Re: portable handling of binary data

From:

James Kanze <james.kanze@gmail.com>

Newsgroups:

comp.lang.c++

Date:

Wed, 17 Dec 2008 05:24:58 -0800 (PST)

Message-ID:

<e548bae7-33b3-4afb-9212-478b3aae5eae@a37g2000pre.googlegroups.com>

On Dec 17, 11:06 am, SG <s.gesem...@gmail.com> wrote:

On 17 Dez., 00:00, James Kanze <james.ka...@gmail.com> wrote:

Conversions to unsigned integral types are fully defined.

Right. The remaining issue would be how bits are interpreted
for the value of signed char. That's why you recommended raw
access as sequence of unsigned chars.

Yes.

In practice, if the machine is 2's complement, you should be
able to type pun (i.e. reinterpret_cast on a pointer) plain
chars and unsigned chars without problems. But why bother.

Not really. First, you do the input as unsigned:

uint16_t result = source.get() ;
result |= source.get() << 8 ;

I intend to use istream::read which requires a pointer to
char.

All "raw IO" in C++ is defined in terms of char. But I don't
really see any advantage of read() over using istream::get(), as
above, and I see several (very minor) disadvantages.

I checked the current C++ specification draft again and it
seems that I'm allowed to cast a pointer to void* and then to
unsigned char* to access the raw data.

You can just use reinterpret_cast.
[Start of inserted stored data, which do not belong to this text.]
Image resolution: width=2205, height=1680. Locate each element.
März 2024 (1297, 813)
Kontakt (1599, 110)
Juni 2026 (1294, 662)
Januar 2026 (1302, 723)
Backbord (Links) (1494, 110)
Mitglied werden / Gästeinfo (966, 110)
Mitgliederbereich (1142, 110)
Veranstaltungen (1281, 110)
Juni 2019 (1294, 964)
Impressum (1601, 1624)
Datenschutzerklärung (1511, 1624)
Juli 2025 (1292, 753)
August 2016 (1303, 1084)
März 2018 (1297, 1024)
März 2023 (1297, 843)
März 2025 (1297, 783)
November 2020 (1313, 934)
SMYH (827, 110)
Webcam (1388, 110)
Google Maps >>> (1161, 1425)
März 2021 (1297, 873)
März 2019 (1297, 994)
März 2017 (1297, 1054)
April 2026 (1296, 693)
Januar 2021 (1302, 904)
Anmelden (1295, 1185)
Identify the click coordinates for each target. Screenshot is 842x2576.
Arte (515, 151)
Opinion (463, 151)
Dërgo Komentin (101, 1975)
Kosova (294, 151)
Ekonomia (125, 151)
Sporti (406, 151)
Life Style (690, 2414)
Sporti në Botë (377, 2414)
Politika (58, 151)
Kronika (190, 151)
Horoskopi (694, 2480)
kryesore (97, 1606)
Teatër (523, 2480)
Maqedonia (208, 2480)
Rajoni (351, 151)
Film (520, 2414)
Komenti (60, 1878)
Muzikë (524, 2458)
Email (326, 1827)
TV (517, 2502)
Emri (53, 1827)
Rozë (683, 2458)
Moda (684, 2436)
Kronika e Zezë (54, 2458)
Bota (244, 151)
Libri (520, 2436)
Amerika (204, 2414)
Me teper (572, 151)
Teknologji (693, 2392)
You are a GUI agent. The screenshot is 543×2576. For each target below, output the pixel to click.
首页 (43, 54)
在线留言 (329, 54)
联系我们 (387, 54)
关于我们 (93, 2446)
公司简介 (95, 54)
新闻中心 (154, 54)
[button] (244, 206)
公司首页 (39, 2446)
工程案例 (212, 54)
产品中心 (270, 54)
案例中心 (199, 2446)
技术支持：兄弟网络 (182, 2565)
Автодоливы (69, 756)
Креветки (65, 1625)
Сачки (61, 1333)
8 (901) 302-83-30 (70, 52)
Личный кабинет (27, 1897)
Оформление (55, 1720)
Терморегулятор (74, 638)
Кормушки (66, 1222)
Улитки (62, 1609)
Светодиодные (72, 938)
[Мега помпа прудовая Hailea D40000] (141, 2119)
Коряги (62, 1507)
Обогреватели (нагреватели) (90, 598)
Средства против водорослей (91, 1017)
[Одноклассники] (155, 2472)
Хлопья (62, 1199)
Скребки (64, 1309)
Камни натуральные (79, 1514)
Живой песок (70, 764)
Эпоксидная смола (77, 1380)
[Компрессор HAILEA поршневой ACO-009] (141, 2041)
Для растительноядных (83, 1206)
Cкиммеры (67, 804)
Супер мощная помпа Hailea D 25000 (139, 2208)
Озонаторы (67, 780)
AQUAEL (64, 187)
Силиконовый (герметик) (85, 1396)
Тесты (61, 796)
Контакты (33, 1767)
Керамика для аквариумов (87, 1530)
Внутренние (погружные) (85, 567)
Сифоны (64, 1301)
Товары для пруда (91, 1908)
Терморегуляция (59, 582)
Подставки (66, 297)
You're type punning, and
that's what reinterpret_cast was designed for.

So, I expect the following to work in case CHAR_BIT == 8:

  /// extract unsigned 16 bit int (little endian format)
  inline uint_fast16_t get_u16le(const void* pv) {
    const unsigned char* pc = static_cast<const unsigned char*>(pv);
    return pc[0] | (pc[1] << 8);
  }

  char buff[123];
  ifstream ifs ("somefile.dat", ifstream::binary | ifstream::in);
  ifs.read(buff,123);
  uint_fast16_t foo = get_u16le(buff);

Yes. Provided your protocol requires 123 bytes to be available.

Unless I knew I had to support a machine where it didn't work,
I'd just assign the results to an int16_t and be done with it.
[...] Most people, I suspect, count on the conversion of
the uint16_t to int16_t to do the right thing, although
formally, it's implementation defined (and may result in a
signal).

Is there an elegant way for querying this
implementation-defined behaviour at compile-time so I can make
the compiler reject the code if it won't work like intended?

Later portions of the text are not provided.